Whatever People Say I Am captures the band mashing up the Strokes and the Libertines at will, jamming in too many angular riffs into too short of a space, tearing through the songs as quickly as possible. But where the Strokes camouflaged their songwriting skills with a laconic, take-it-or-leave-it sexiness and where the Libertines mythologized England with a junkie poeticism, the Arctic Monkeys at their heart are simple, everyday lads, lacking any sense of sex appeal or romanticism, or even the desire for either. Nor do they harbor much menace, either in their tightly wound music or in how Turner spits out his words. Also, the dry production, sounding for all the world like an homage to Is This It -- all clanking guitars and clattering drums, with most of the energy coming from the group's sloppy call-and-response backing vocals -- keeps things rather earthbound, too; the band doesn't soar with youthful abandon, it merely raises a bit of noise in the background.

In a way, Whatever People Say I Am is an ideal album for the Information Overload Age -- nearly every track here is overloaded with riffs and words, and just when it's about to sort itself out, it stops short. But even if it's an album of and for its time, Whatever People Say I Am doesn't sound particularly fresh. After all, the Arctic Monkeys are reworking the sounds of a revival without any knowledge -- or even much interest -- in the past, so they wind up with a patchwork of common sounds, stitched together in ways that may have odd juxtapositions, but usually feel familiar, because they're so green, they repeat the same patterns without realizing they're treading a well-worn path.

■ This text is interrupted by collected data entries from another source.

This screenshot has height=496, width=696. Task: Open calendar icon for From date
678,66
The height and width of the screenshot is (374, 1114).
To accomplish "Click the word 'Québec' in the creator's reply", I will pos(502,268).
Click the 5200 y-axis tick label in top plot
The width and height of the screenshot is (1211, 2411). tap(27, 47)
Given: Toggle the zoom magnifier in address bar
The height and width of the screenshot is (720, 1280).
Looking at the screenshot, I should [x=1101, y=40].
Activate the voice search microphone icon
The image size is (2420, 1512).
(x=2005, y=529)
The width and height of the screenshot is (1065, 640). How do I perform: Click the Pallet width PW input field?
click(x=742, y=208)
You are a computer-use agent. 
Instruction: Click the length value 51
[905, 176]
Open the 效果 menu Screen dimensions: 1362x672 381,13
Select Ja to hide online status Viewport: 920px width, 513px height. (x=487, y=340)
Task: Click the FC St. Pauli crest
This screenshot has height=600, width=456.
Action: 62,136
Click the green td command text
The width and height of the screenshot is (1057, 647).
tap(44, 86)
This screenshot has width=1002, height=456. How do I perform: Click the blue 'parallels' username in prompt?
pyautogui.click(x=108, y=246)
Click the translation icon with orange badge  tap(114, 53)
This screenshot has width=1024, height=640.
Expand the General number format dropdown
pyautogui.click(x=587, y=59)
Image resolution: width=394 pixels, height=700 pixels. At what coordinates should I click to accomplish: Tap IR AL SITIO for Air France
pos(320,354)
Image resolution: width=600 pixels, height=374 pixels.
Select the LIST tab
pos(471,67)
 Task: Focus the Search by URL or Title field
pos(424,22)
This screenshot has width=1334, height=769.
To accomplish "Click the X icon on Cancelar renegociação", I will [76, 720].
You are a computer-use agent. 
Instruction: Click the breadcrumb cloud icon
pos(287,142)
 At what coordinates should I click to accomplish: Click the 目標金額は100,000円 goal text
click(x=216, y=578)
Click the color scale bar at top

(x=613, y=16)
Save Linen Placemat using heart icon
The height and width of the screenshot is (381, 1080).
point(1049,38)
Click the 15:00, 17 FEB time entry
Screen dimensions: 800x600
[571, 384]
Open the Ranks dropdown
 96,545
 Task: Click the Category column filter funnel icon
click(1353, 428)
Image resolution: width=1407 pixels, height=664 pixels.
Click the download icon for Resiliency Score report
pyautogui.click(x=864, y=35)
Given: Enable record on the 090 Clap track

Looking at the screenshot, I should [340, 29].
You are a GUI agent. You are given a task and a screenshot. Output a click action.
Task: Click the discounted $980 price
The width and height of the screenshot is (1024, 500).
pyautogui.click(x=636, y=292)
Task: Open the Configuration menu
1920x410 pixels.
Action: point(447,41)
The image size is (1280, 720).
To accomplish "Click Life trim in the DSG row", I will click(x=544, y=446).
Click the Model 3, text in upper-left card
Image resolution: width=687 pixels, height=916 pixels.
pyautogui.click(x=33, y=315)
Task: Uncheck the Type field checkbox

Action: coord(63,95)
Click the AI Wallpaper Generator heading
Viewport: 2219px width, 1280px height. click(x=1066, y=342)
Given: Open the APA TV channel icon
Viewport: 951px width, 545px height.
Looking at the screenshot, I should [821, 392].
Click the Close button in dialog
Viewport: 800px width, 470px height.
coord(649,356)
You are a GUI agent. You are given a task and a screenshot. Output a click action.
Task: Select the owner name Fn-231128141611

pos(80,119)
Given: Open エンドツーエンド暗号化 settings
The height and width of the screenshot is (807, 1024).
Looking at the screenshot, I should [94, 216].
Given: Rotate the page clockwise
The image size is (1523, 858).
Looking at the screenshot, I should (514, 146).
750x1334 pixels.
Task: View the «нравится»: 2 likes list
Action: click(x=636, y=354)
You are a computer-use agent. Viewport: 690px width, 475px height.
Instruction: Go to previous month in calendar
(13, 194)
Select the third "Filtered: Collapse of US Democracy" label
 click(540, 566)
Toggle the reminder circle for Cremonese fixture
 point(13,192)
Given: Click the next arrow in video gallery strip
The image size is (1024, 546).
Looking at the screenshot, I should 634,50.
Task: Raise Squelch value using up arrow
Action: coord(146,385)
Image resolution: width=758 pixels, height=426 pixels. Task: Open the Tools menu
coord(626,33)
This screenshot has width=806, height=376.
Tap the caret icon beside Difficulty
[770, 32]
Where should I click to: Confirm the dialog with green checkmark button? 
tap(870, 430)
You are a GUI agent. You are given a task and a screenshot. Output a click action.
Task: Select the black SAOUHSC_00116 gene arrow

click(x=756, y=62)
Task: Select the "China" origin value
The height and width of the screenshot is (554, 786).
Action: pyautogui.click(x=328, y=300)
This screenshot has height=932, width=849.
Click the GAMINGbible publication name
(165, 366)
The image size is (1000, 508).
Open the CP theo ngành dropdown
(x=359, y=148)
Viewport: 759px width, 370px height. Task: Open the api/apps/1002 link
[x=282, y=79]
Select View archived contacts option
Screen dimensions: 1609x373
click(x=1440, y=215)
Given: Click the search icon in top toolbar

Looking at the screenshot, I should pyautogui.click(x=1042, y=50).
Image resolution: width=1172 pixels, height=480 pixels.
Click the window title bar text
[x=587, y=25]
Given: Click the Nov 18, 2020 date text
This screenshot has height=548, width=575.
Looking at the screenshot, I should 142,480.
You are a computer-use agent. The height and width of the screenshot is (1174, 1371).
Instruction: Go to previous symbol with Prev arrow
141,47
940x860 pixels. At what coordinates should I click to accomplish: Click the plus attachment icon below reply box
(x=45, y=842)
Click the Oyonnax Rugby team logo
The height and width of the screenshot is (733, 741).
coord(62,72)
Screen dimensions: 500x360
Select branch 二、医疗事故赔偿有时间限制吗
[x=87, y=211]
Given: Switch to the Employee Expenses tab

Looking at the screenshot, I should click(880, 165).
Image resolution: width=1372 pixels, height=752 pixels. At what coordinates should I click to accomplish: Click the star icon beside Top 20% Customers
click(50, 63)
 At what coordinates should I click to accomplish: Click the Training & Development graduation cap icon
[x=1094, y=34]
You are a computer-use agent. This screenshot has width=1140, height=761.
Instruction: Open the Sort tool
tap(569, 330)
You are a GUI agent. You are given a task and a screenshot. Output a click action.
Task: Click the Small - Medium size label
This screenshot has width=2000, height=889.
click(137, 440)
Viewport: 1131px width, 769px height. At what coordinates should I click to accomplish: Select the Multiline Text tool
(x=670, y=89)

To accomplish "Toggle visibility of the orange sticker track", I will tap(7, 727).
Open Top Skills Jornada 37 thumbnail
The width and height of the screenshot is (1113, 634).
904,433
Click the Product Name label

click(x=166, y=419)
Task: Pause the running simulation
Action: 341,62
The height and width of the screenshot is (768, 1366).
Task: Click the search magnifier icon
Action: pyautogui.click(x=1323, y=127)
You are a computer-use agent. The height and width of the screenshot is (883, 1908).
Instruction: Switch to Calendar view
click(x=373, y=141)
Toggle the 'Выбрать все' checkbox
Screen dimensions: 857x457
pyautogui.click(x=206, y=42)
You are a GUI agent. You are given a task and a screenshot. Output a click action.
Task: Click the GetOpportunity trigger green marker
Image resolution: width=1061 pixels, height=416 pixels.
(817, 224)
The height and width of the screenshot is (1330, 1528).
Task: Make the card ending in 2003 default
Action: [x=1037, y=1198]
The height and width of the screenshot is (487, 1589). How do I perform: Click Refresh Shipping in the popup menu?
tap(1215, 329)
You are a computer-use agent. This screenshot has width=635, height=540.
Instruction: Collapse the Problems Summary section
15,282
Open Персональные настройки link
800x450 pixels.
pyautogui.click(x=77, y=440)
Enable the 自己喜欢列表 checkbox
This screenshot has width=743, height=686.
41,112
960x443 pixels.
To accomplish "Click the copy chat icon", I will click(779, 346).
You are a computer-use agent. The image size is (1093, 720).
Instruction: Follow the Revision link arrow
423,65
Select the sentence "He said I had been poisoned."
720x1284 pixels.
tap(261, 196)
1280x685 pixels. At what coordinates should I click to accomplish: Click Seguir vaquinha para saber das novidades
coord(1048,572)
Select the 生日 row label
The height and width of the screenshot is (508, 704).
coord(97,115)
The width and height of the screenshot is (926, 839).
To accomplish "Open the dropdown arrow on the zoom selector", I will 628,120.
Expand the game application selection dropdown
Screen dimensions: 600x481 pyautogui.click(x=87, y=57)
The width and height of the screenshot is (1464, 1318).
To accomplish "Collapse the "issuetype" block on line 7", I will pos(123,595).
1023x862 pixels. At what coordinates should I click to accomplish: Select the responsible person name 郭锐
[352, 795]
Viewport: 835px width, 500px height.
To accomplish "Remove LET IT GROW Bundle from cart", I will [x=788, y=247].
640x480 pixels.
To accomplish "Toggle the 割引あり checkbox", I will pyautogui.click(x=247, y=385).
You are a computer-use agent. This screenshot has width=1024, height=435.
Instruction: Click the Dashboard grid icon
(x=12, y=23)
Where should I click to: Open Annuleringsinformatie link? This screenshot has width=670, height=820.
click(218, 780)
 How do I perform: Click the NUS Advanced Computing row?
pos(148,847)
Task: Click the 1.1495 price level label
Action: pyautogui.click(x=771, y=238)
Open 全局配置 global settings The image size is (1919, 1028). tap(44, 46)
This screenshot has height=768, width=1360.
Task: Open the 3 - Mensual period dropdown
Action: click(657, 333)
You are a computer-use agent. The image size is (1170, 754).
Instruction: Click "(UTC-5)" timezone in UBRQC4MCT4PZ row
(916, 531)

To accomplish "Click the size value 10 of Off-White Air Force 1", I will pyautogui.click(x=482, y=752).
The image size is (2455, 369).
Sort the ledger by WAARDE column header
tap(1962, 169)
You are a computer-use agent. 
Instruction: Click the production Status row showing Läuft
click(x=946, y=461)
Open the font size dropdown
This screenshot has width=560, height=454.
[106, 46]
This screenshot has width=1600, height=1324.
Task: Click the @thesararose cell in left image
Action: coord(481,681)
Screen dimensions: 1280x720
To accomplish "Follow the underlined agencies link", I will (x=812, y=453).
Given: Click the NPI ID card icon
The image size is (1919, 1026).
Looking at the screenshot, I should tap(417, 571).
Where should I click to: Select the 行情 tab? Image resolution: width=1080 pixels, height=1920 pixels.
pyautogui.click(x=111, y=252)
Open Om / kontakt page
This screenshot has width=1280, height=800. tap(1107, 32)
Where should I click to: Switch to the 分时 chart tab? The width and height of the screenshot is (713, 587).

This, of course, doesn't make them or their debut bad, just surprisingly predictable: they're competent, lacking enough imagination or restlessness to do anything other than the expected, which for anybody who hears them after reading the reviews, is quite underwhelming. The one thing that sets them apart, and does give them promise, is Alex Turner's writerly ambitions. While he may fall far short of fellow Sheffield lyricist Jarvis Cocker, or such past teenage renegades as Paul Weller, Turner does illustrate ample ambition here. While his words can be overcooked -- allusions to Romeo & Juliet do not necessarily count as depth -- he does tell stories, which does distinguish him from his first-person peers. But it's a double-edged sword, his gift: the very thing that sets him apart -- his fondness for detail, his sense of place -- may be the quality that makes his work resonate for thousands of young Britons, but they also tie him completely to a particular time and place that makes it harder to relate to for listeners who aren't in his demographic or country (and perhaps time). If his band had either a stronger musical viewpoint or more kinetic energy, or if their songs didn't play like a heap of riffs, such provincial shortcomings would be transcended by the sheer force of the music. But the music, while good, is not great, and that's what makes Whatever People Say I Am, That's What I'm Not a curiosity that defines a time when niches are so specialized and targeted, they turn into a phenomenon overnight and last just about as long.